_TEXTO FORNECIDO_
········

Deplorável! É impossível que não nos toque a todos!
Durante nove anos lutei para saber o que era feito da minha vizinha. Nunca tive ajuda da GNR, nem da PSP, nem dos tribunais”. Foi preciso uma penhora das finanças, para se fazer pagar das dívidas dos impostos que se foram acumulando, para se descobrir que a senhora idosa desaparecida há nove anos estava morta na sua própria casa.
GNR, PSP, Polícia Judiciária e Tribunal de Sintra foram avisados ao longo dos anos pela vizinha e por familiares do seu desaparecimento. Mas de nada valeu porque nada fizeram. Dizem que actuaram de acordo com a lei. Mesmo a Segurança Social que processava a pensão desta senhora ano após ano, limitou-se a interroper o seu pagamento. Também informou que actuou de acordo com a lei.
Ninguém se interessou por saber desta senhora, ninguém investigou o seu paradeiro, ninguém se preocupou em verificar se estaria em casa, se precisaria de ajuda. Vivia sozinha, entregue à sua própria sorte, sem apoio familiar, desinserida da comunidade e sem assistência por parte da segurança social. Excepção feita à vizinha que tudo fez para a encontrar, que não se cansou de avisar as autoridades, mas em vão.
Triste retrato de indiferença e irresponsabilidade a que chegámos. Tudo falhou porque estamos a construir uma sociedade que não pensa nas pessoas, que maltrata os seus velhos. É uma prova da crise de valores, de cultura e de comportamentos que estamos a viver. Uma crise que não rima com desenvolvimento…

21 comentários:

C.B. disse...

Nem tudo falhou. E o próprio Estado não falhou em tudo. O apartamento foi penhorado, a penhora executada e acabou vendido em leilão. O Fisco cumpriu a sua obrigação. O que nos deve deixar cheios de orgulho. GGRRRRRRRHHHH!

Tonibler disse...

Grave, grave era se a senhora tivesse falecido nas Caymman. Agora assim, cobrou-se o imposto devido e o estado social foi bem sucedido.

Suzana Toscano disse...

O caro C.B. diz bem, não fosse o fisco olhar por nós e ainda acabava até por cair a casa.

Freire de Andrade disse...

"actuaram de acordo com a lei"!!! Então, mude-se a lei!
O que me pareceu mais incrível, foi a casa ter sido penhorada sem se procurar indagar o porquê da ausência de resposta às notificações, vendida em leilão, sem sequer ter sido aberta e vista, e comprada por alguém que não tinha podido vê-la por dentro (embora barata, podia ter sido mau negócio).

Anónimo disse...

Li as notícias sobre este caso por aí e fiquei chocado... o que não é fácil de conseguir.

Pobre alma essa que viveria tão só.

(c) P.A.S. Pedro Almeida Sande disse...

········

_CONTEÚDO DOS DADOS_
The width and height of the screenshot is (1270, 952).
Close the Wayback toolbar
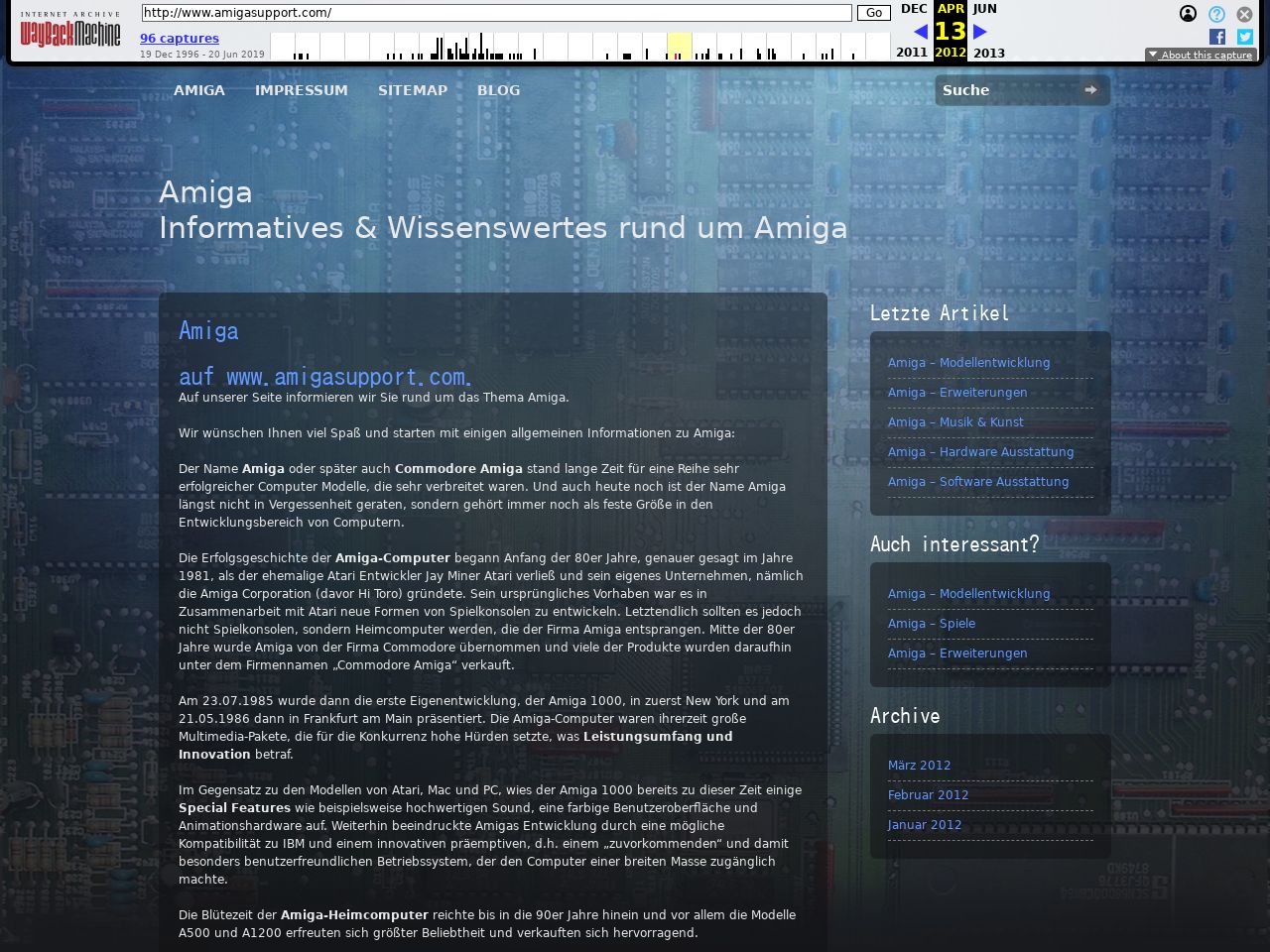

········

_PERGUNTAS_
**a)** No texto sobre a idosa desaparecida, há quantos anos ela estava desaparecida quando se descobriu que estava morta em casa?
**b)** Devolva, do texto sobre a idosa desaparecida, o trecho que abre com as palavras que contêm "Suzana Toscano disse..." e fecha com "Anónimo disse...", sem qualquer alteração.
**c)** Prossiga o texto sobre a idosa desaparecida a partir do ponto em que ele termina.

_RESPOSTAS_
**a)** Há nove anos.

**b)**
Suzana Toscano disse...

O caro C.B. diz bem, não fosse o fisco olhar por nós e ainda acabava até por cair a casa.

Freire de Andrade disse...

"actuaram de acordo com a lei"!!! Então, mude-se a lei!
O que me pareceu mais incrível, foi a casa ter sido penhorada sem se procurar indagar o porquê da ausência de resposta às notificações, vendida em leilão, sem sequer ter sido aberta e vista, e comprada por alguém que não tinha podido vê-la por dentro (embora barata, podia ter sido mau negócio).

Anónimo disse...

**c)**
Quando uma inteligência parda resolveu distribuir prémios pelo funcionários do fisco para abocanhar tudo o que pudesse em impostos, não foi a eficiência que se encontrou. Foi a indecência de se pensar o país como um enorme alforge onde se pudesse continuar a fazer o trade-off entre as pessoas e a manutenção de ordenados não só escandalosos mas impraticáveis para aquilo que é a realidade económica. Muitos ainda não perceberam que governar é manipular os dinheiros de todos mas na exacta medida que favoreça as pessoas. Há muito já passamos esse tecto, o tecto do primeiro estão as pessoas. O anel de frodo toca quem se põe em bicos de pés a pensar que pode pensar pelos outros.

A morte desta senhora às mãos de uma sociedade cada vez mais desumana e cruel, reflecte aquilo que já sabemos na prática. è a nossa morte que está li reproduzida, a morte da indiferença, a morte dos braços caídos, da aceitação de tudo com pouca acção, ou nenhuma, para além de um encolher de ombros ou de um passa à frente.
As corporações então são o melhor.
Uma polícia que não existe em Portugal, não por falta de efectivos, mas por falta de comparência na função. Antes os problemas pessoais dos agentes não se resolviam nas esquadras, sendo a polícia como corporação, ao contrário de outros países, invisível aos olhos dos cidadãos, chegando invariavelmente atrasada aso locais das ocorrências. A responsabilidade seguinte é a dos tribunais, de quem faz as leis e estabelece uma burocracia sem senso e encerra a vida num emaranhado complexo pouco próprio de qualquer simplex. O processo do simplex tornou-se ele próprio o seu contrário. As leis em Portugal visam normalmente criar mais um nível de dificuldade no acto simples que é, ou devia ser, a vida de uma pessoa.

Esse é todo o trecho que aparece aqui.